## Texto mostrado
El Congreso admite que es un circo

Una imagen del Congreso de los Diputados. EP

Cuando los miembros de una institución se sienten obligados a sincerarse sobre su degradación, la situación se aproxima a lo irremediable. Frente a la feroz autocrítica de los propios diputados sin propósito de la enmienda, habrá que alzar la voz para reseñar que el Congreso no vive el perpetuo disparate que denuncian sus protagonistas, por no hablar de la fabulación de idílicas épocas pretéritas que solo revelan la nostalgia amnésica de sus rapsodas.

Bastará un ejemplo. PSOE y PNV son los dos partidos más longevos de la cámara con cierta entidad, amén de los únicos supervivientes que conservan sus siglas fundacionales. Ambos han renegado sibilinamente de la creación de una comisión de investigación parlamentaria sobre los abusos sexuales de la Iglesia. En los pasillos de la Cámara que funcionan como los vaticanos, los peneuvistas enfundan sus reticencias en que el organismo degeneraría en un circo y un show. Los oráculos transmiten que los socialistas no recurren a términos tan denigratorios, así que se refugian en evitar la politización de una indagación afincada en el Congreso.

[Datos recopilados]
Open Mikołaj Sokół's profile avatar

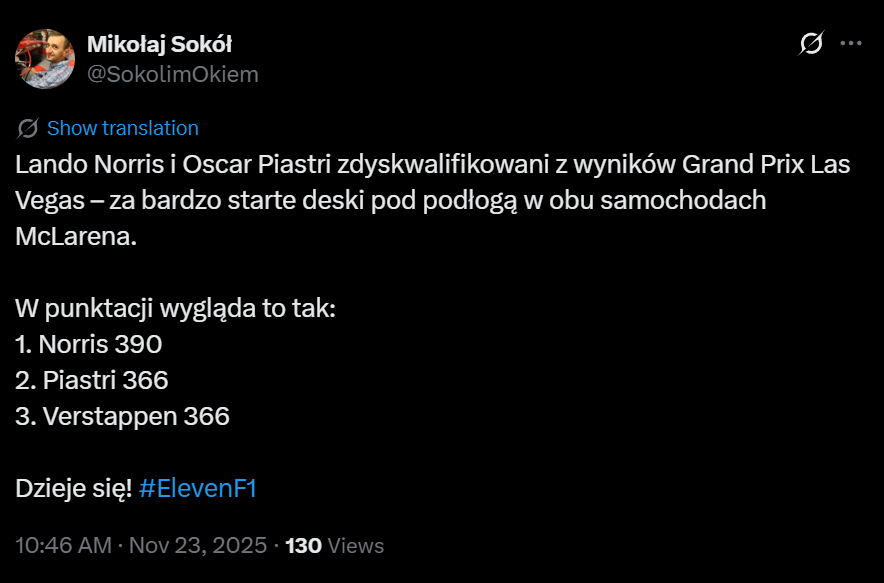point(45,58)
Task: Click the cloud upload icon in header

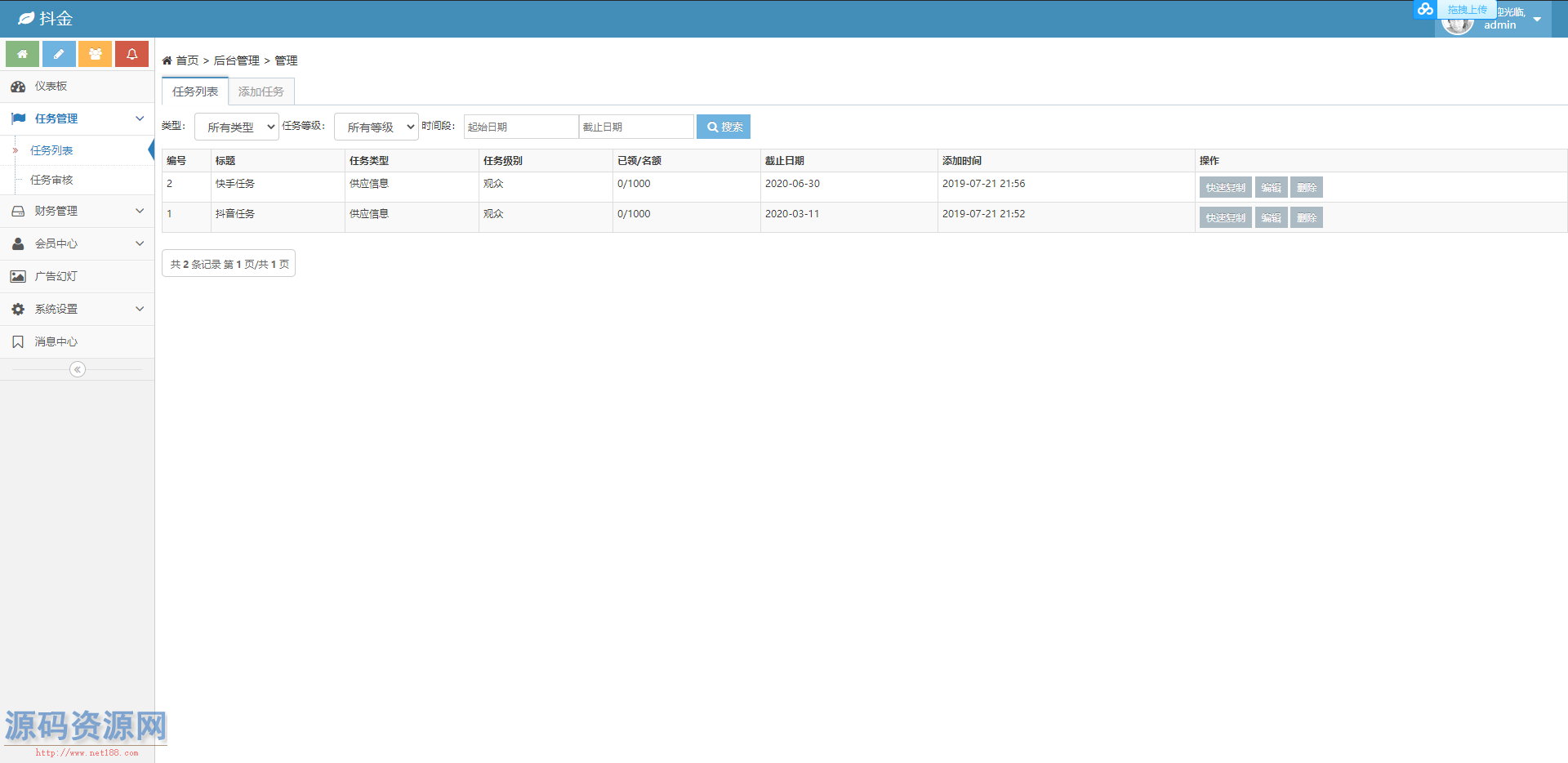Action: point(1425,9)
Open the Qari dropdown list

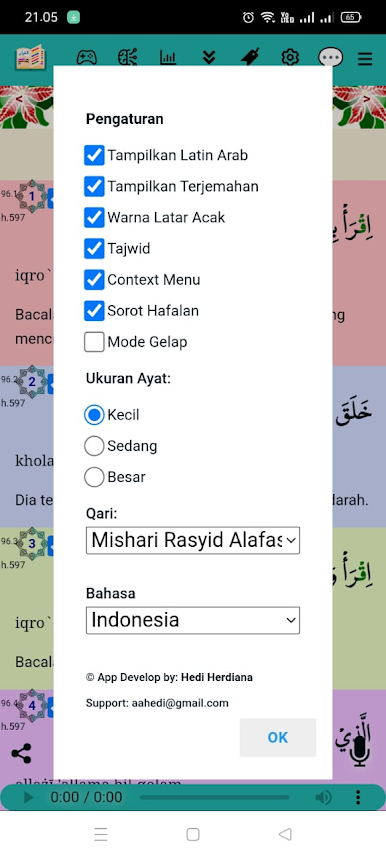(x=193, y=541)
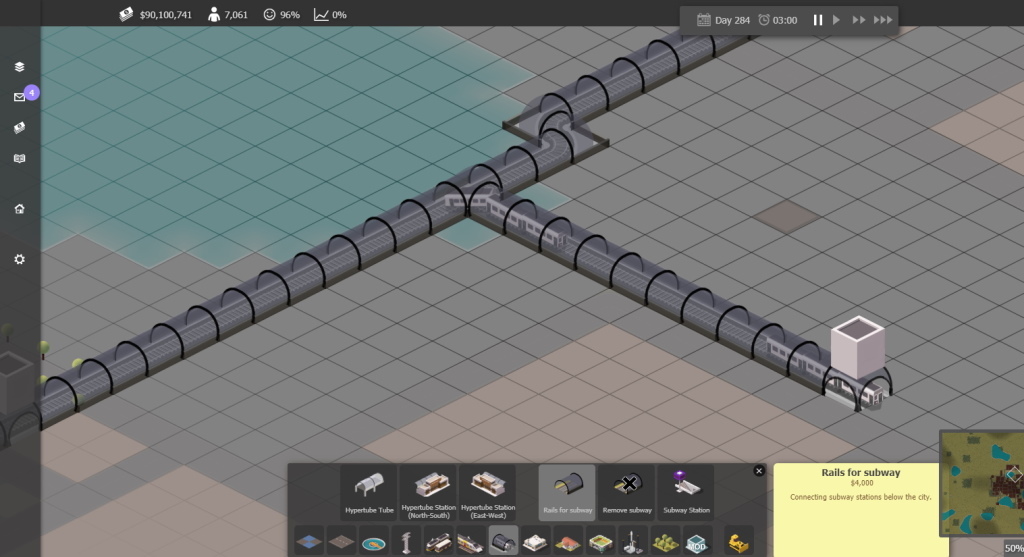Open the layers view in sidebar

click(20, 67)

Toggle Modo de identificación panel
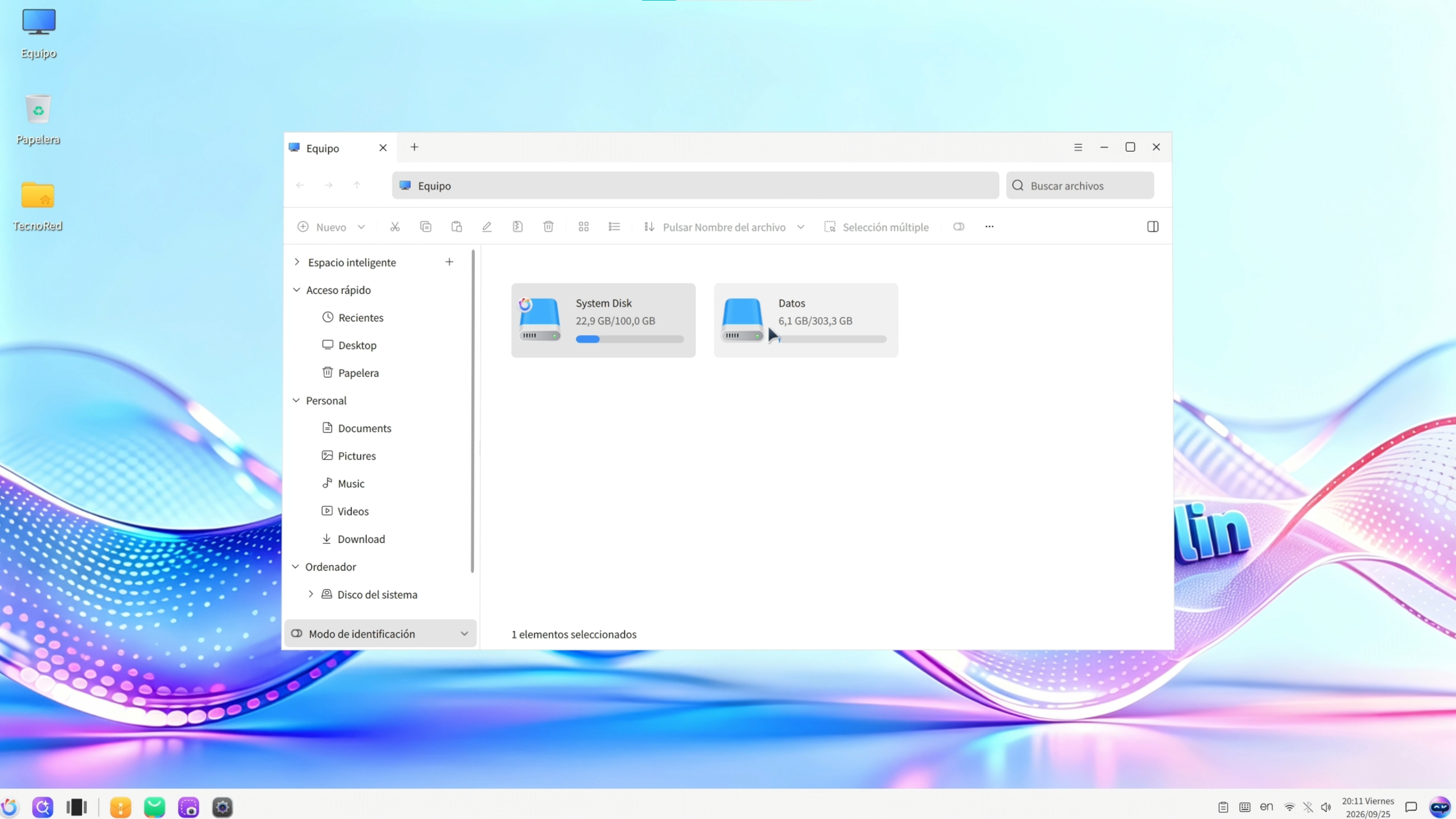[x=380, y=634]
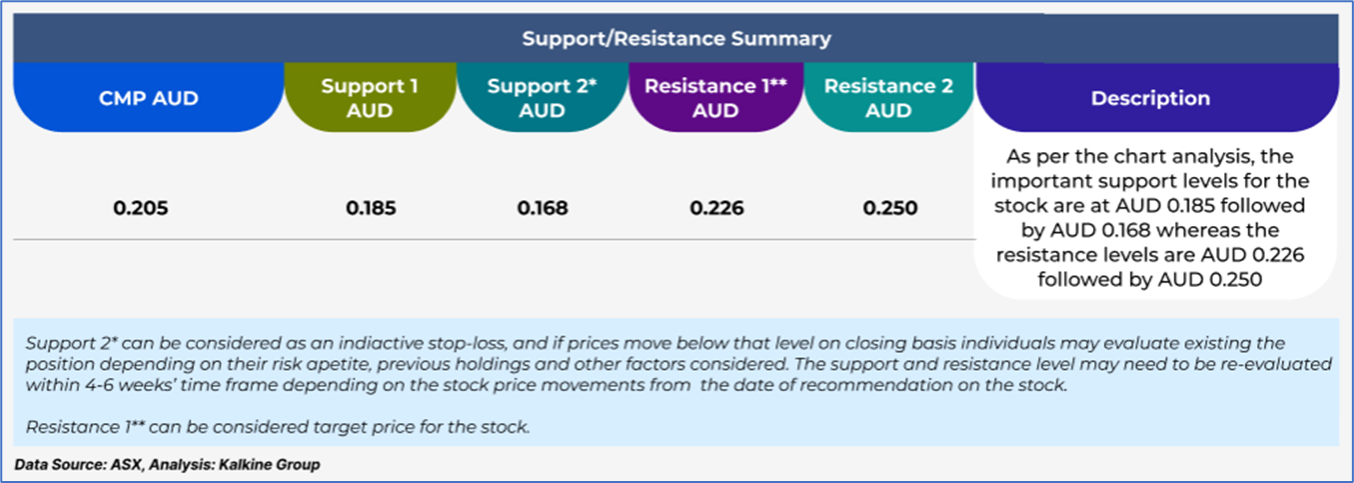
Task: Click the divider line below the values
Action: coord(490,240)
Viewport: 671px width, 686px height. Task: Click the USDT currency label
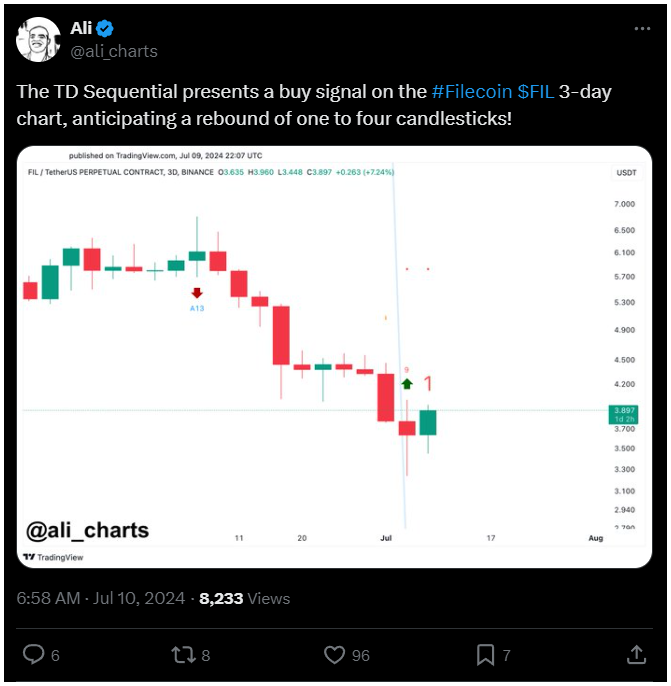coord(626,173)
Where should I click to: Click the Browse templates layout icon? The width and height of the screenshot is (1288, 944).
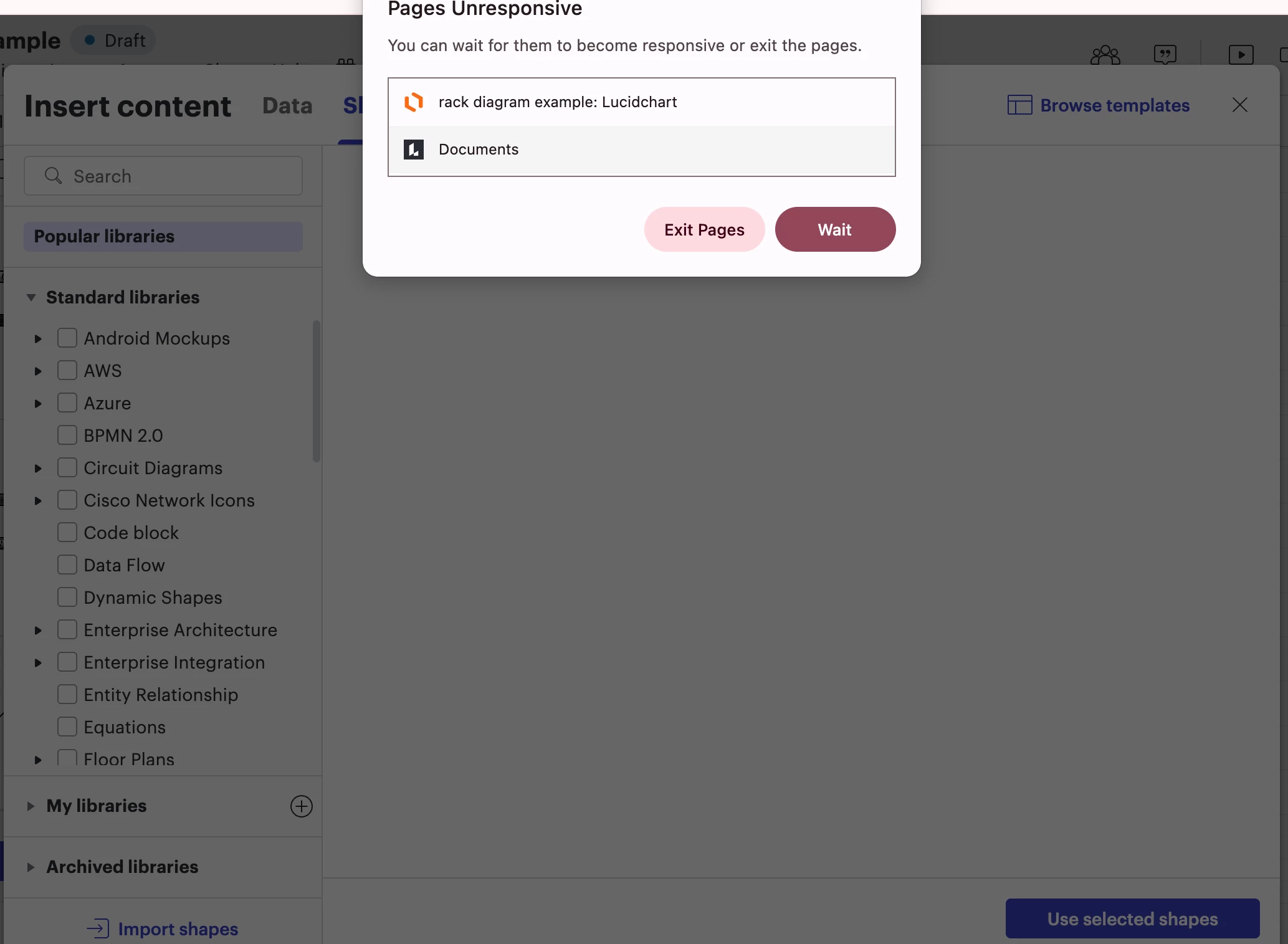(1019, 105)
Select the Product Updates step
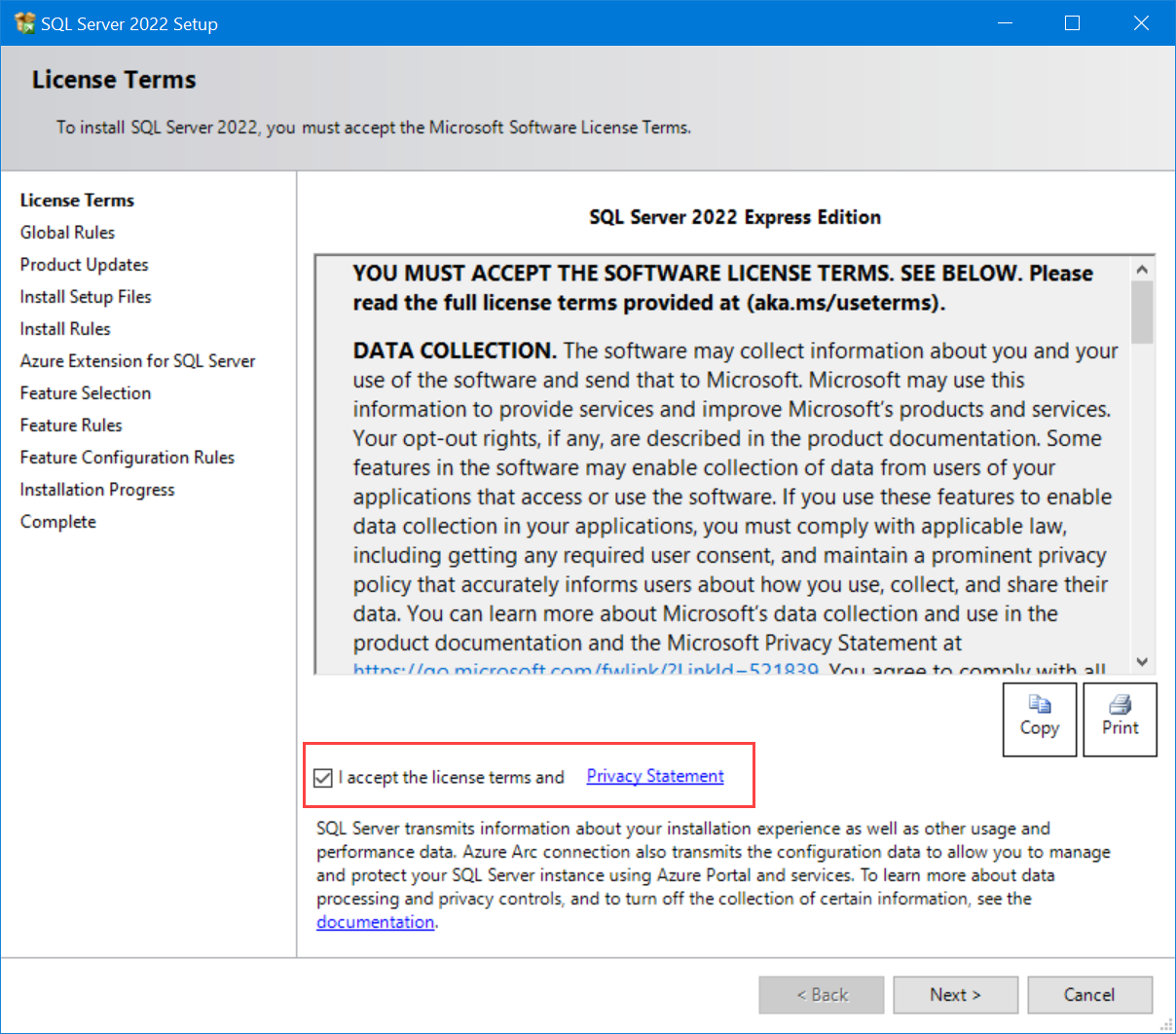This screenshot has width=1176, height=1034. point(84,264)
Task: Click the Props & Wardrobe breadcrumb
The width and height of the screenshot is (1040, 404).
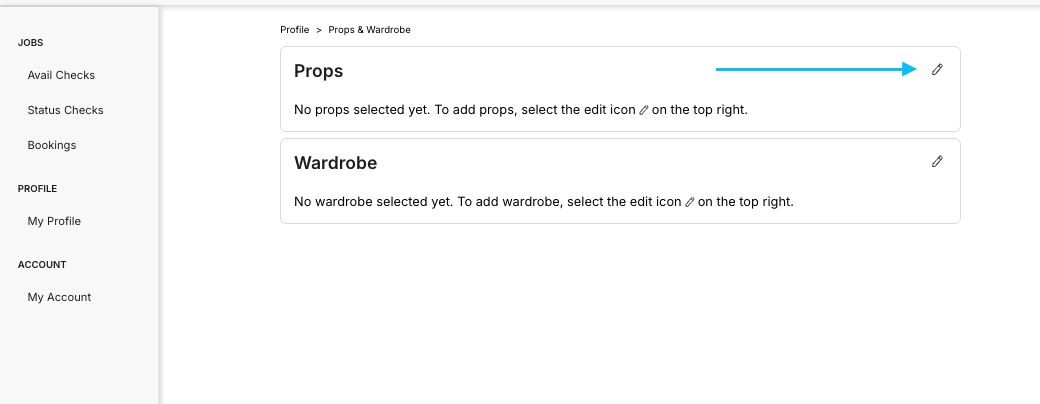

## Objetivo del ejercicio
Edita el artículo sobre el Congreso empezando en "Bastará un ejemplo." y terminando en "en el Congreso.", y pon "nacionalistas vascos" donde dice "peneuvistas". Responde usando solo el artículo.

## Respuesta escrita
Bastará un ejemplo. PSOE y PNV son los dos partidos más longevos de la cámara con cierta entidad, amén de los únicos supervivientes que conservan sus siglas fundacionales. Ambos han renegado sibilinamente de la creación de una comisión de investigación parlamentaria sobre los abusos sexuales de la Iglesia. En los pasillos de la Cámara que funcionan como los vaticanos, los nacionalistas vascos enfundan sus reticencias en que el organismo degeneraría en un circo y un show. Los oráculos transmiten que los socialistas no recurren a términos tan denigratorios, así que se refugian en evitar la politización de una indagación afincada en el Congreso.